What is expected:
Print the lines in the listing below that fall between the line with "Task: Give an award using the ribbon icon" and the line with "Screen dimensions: 1080x1024", those two lines included, exactly as they stand and with nothing else.

Supplied material:
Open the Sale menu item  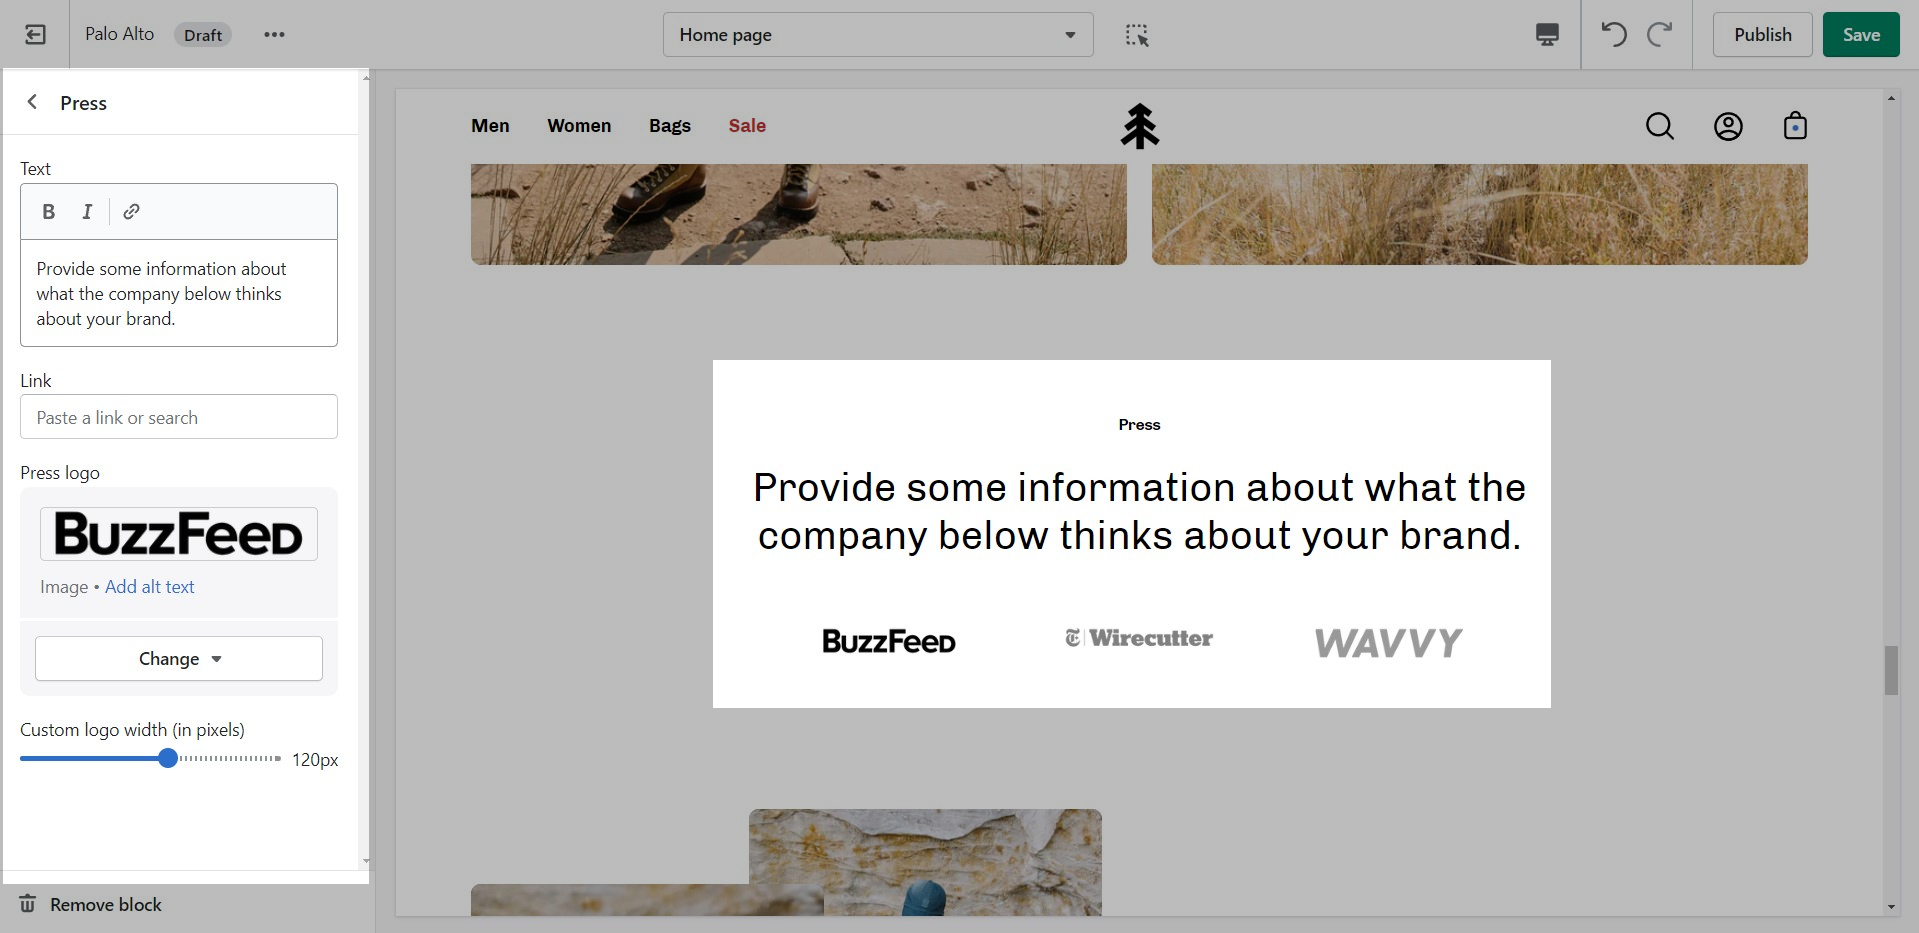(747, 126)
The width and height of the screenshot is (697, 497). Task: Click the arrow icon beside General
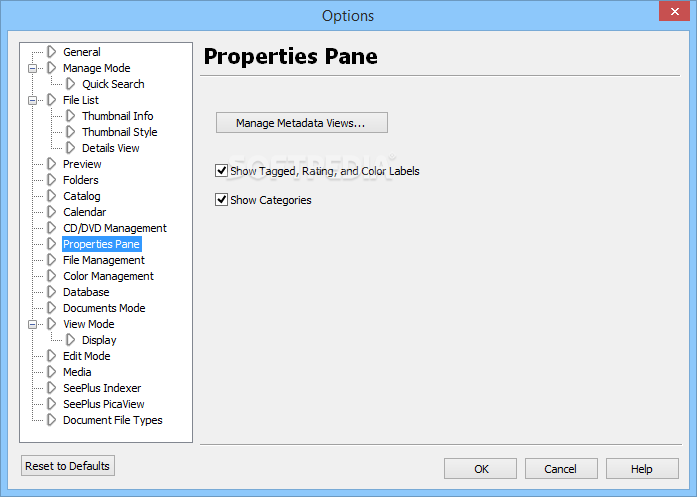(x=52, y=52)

==

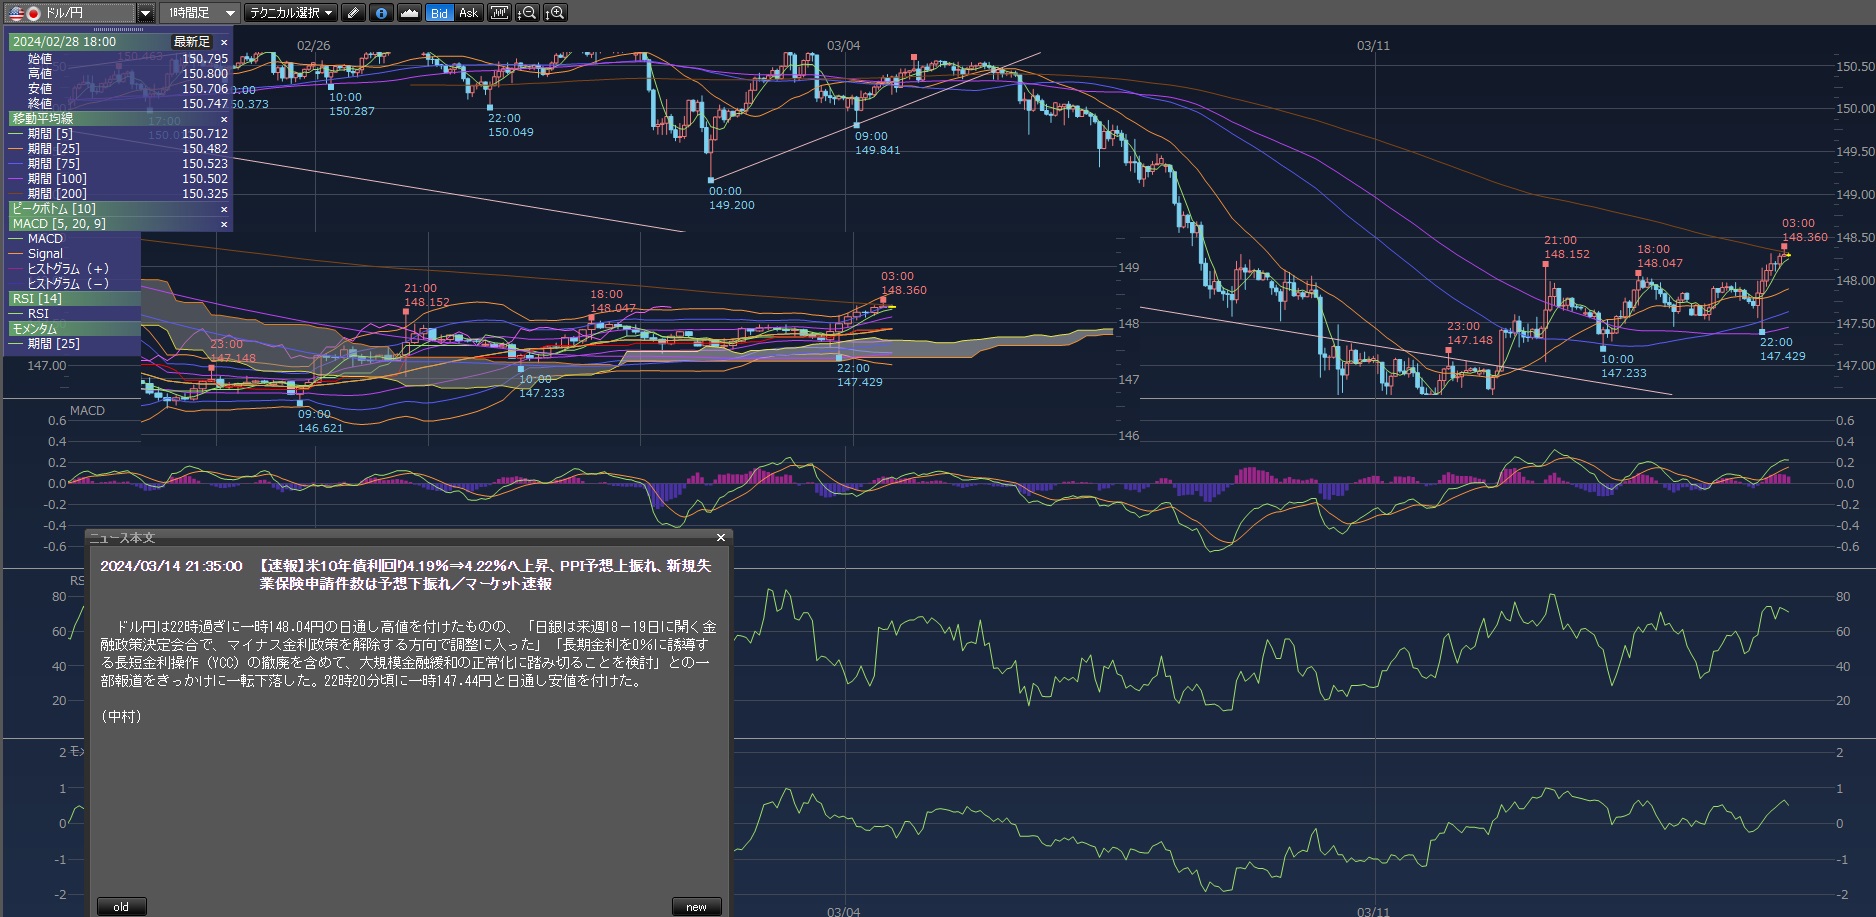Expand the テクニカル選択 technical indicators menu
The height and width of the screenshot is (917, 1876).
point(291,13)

---

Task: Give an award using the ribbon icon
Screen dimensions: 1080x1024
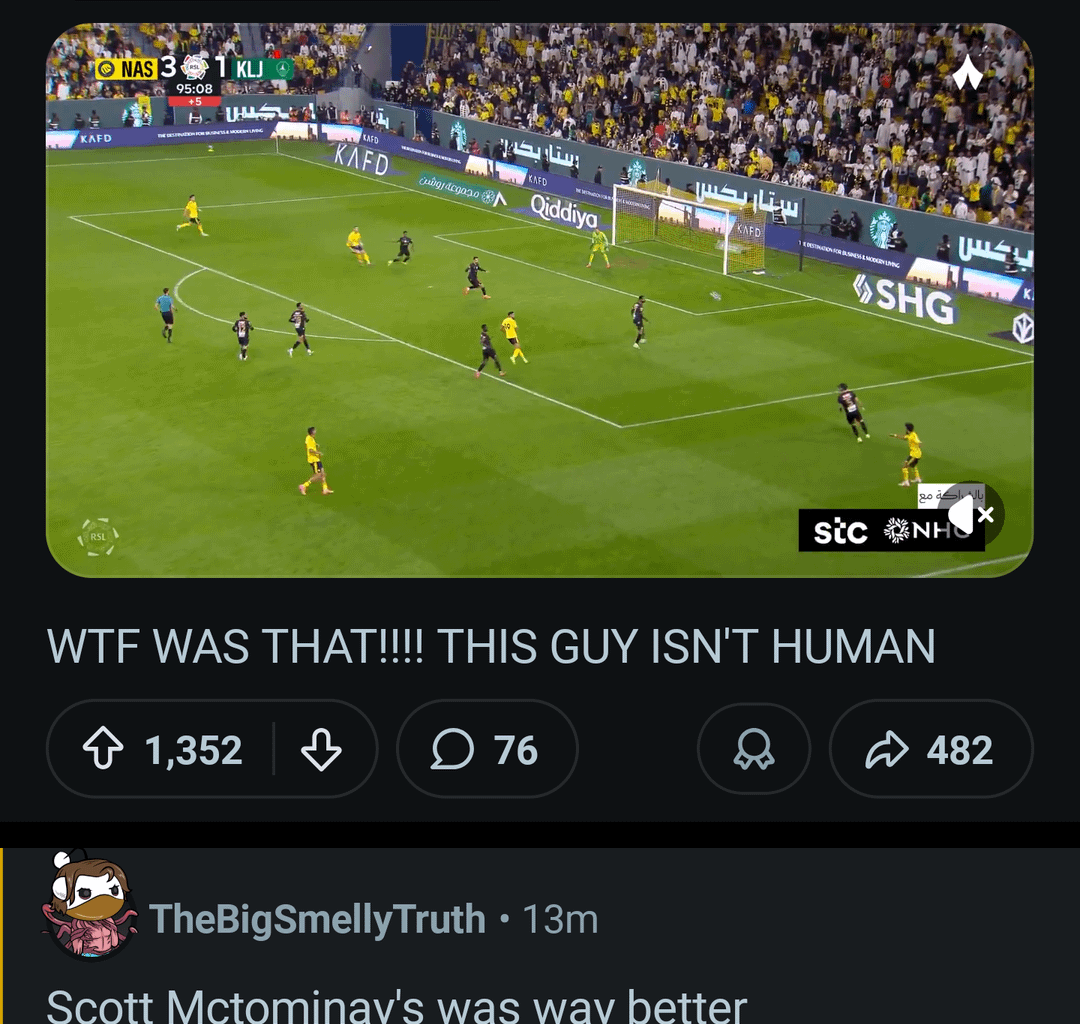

Solved exercise:
Task: Give an award using the ribbon icon
Screen dimensions: 1080x1024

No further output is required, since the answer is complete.